Late in his life, while traveling through Italy, William Thompson (1838-1900) sought a meeting with Pope Leo XIII.
“I thought he and I might sit down and have a confidential chat,” the former mayor of Butte (1895-1897) wrote in a February 20, 1898 letter to the Montana Standard, “but I wasn’t even invited to sit down.”
Instead, my second grand grandfather was forced to address the pope from a standing position, with a bunch of attendants hanging around. That didn’t stop Thompson from delivering his message. Thompson confessed to the pope that he had been elected mayor on a wave of anti-Catholic sentiment, orchestrated by the American Protective Association (A.P.A.), whose members famously vowed never to vote for a Catholic, or hire one, if a Protestant was available. The self-affacing Thompson told the pope that he had “had enough of all kinds of waves.
“He said he was sorry to hear it, but didn’t say whether he was sorry for the wave or sorry I had had enough of it. I questioned him on this point and he said it was only movements like the A.P.A. that keep the Catholic church growing in America; that if it wasn’t for such things the church would decline.”
The pope’s seemingly audacious opinion took Thompson aback. He wrote that he felt “quite guilty” about the sledgehammer blows he leveled on the pope during his election campaign, when the pontiff was thousands of miles away. Apparently Thompson wanted forgiveness that wasn’t coming.
“The Pope went on to tell me that there are scores of thousands of people in America who were brought up Catholics but had become lukewarm and were no longer active supporters of the church. They gradually drifted away from the church and their support would be entirely lost were it not for movements like the A.P.A.”

The A.P.A.’s plank included lifting Irish Catholics from the “tyranny of the priesthood” and freeing Butte from “Romish hierarchy” and the “henchmen of that old loon,” a reference to his holiness.
The pope shook Thompson’s hand and said he was glad to welcome any man who had helped grow the Catholic church. Then the pope suggested that Thompson thank the leaders of the A.P.A. on his behalf. He went so far as to suggest that Thompson ask the A.P.A. leaders to “keep it up” as a favor to him.
“This was a paralyzer, to be sure. I had never had my breathe quite so completely knocked out of me and I began to feel sea sick. I more than half believed that the Pope himself got that A.P.A. movement started just in order to get Catholics back in line who had been drifting away from the church.”
Before his semi-private audience, Thompson had watched the pope celebrate mass to commemorate the 60th anniversary of his first mass. With more than 15,000 people looking on, the pope, attired in red with a gold chain around his neck, was borne the length of the church in the media gestatoria by six footmen. Maybe this was why Thompson had expected a sit-down meeting.
Thompson made an important anatomical discovery while he was watching the ceremony.
“I can state positively that he had no horns. I looked very close and am sure I couldn’t be mistaken. I can’t swear as to the tail, for it might have been folded up under his robes. But it is only fair for me to say that I didn’t see any tail.”
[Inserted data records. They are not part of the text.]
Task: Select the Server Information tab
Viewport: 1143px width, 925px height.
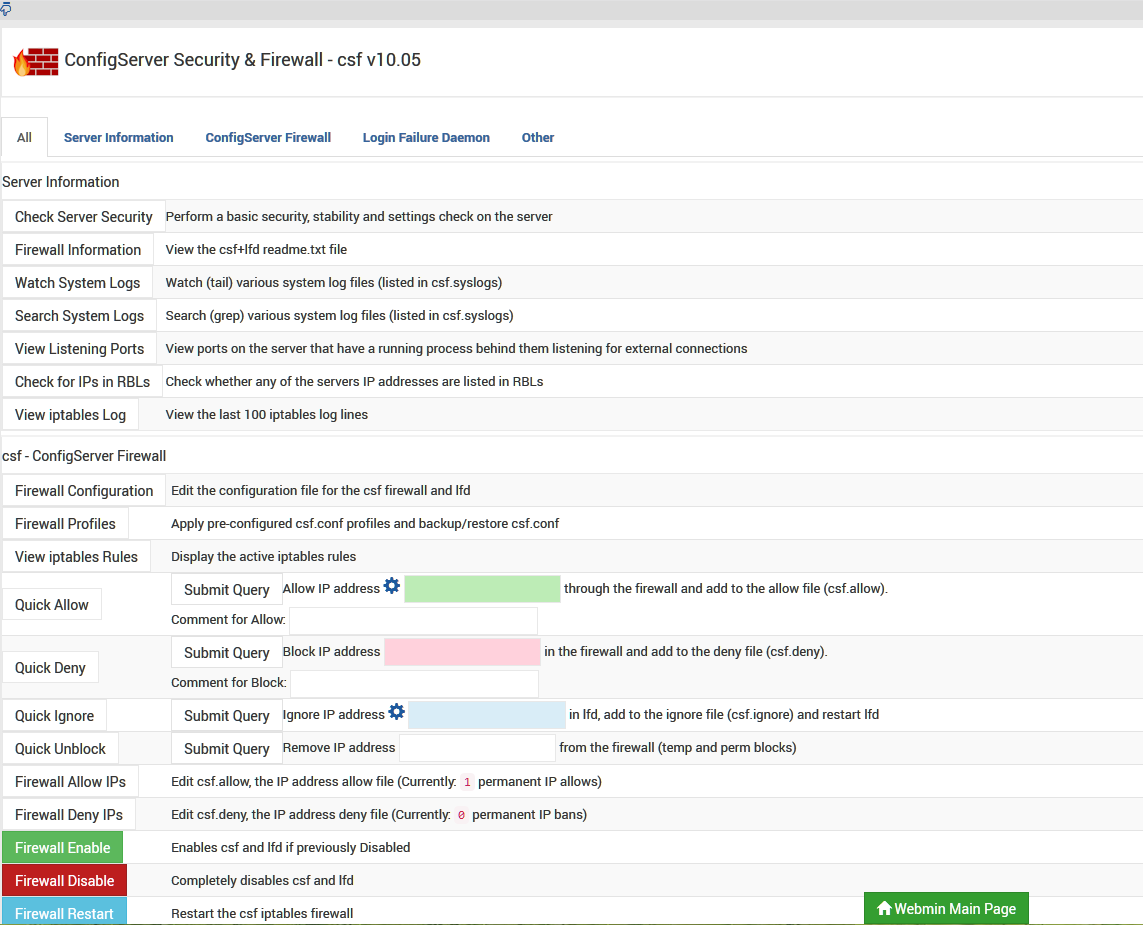Action: click(x=118, y=137)
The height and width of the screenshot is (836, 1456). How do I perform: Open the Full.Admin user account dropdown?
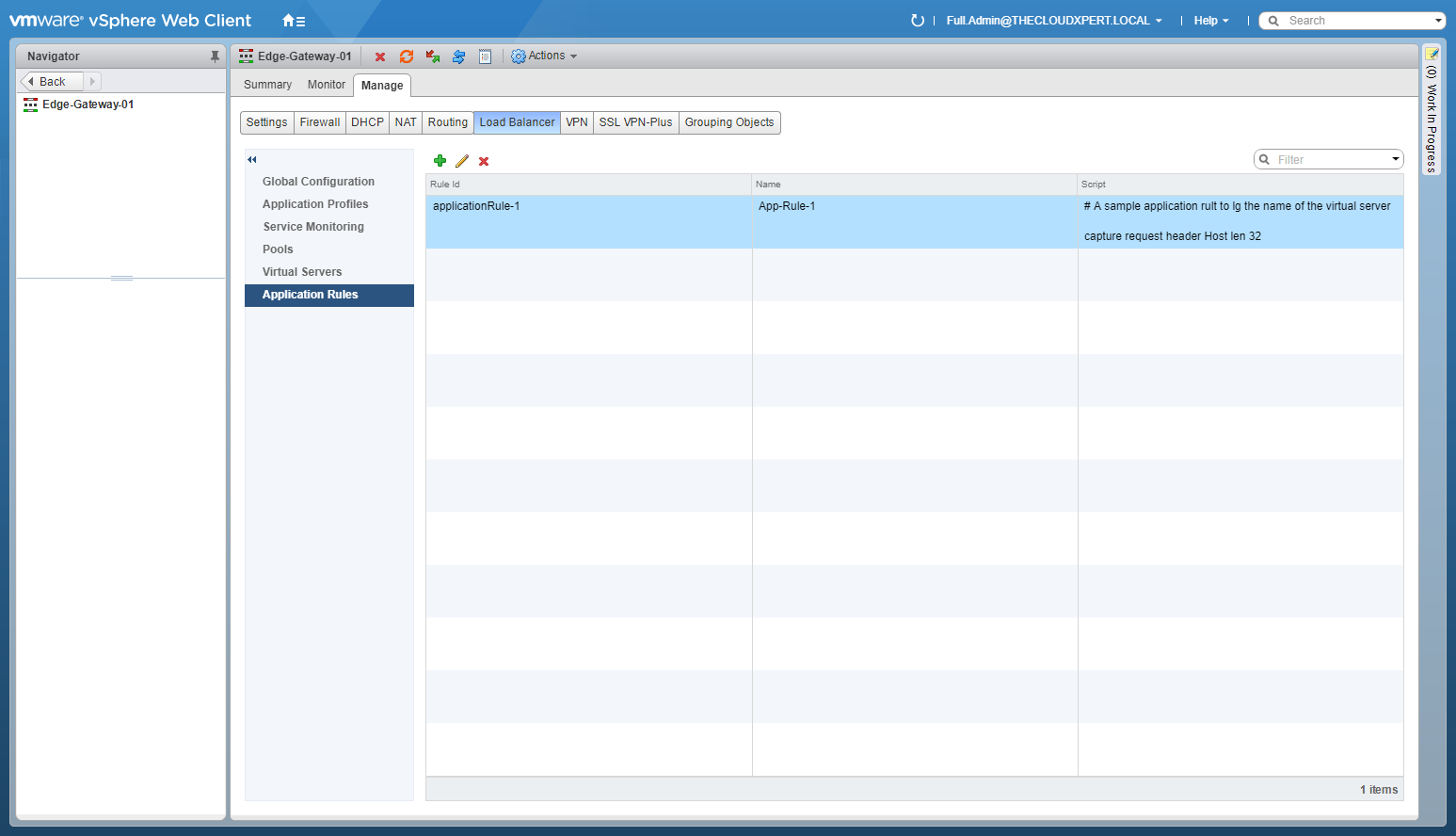coord(1053,21)
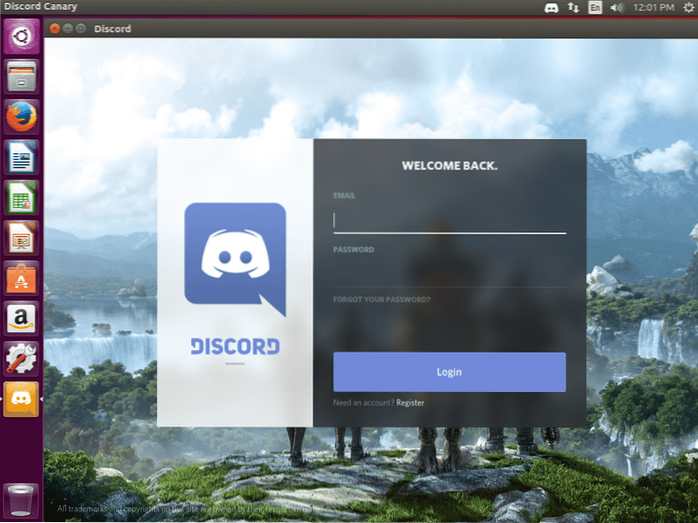Click the Password input field
The height and width of the screenshot is (523, 698).
(449, 273)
During his cruise of the Mediterranean, Thompson stopped in Gibraltar, Algiers, and Marseilles. He left the ship at Genoa to take a “flying trip” to Naples. He stopped in Genoa to see the great monument to Christopher Columbus.
From Genoa, Thompson took an 8-hour train ride to Pisa, where he saw the 197-foot-tall leaning tower, which he noted leaned 13 feet from a perpendicular line. The former builder and developer claims that he went the city council and offered, for $5000, to set it straight again. But they wouldn’t listen to his proposition.
“They said it had been leaning for hundreds of years and they wanted to let it lean. That shows how slow the people are in this country. In our country it would have been fixed up straight years ago.”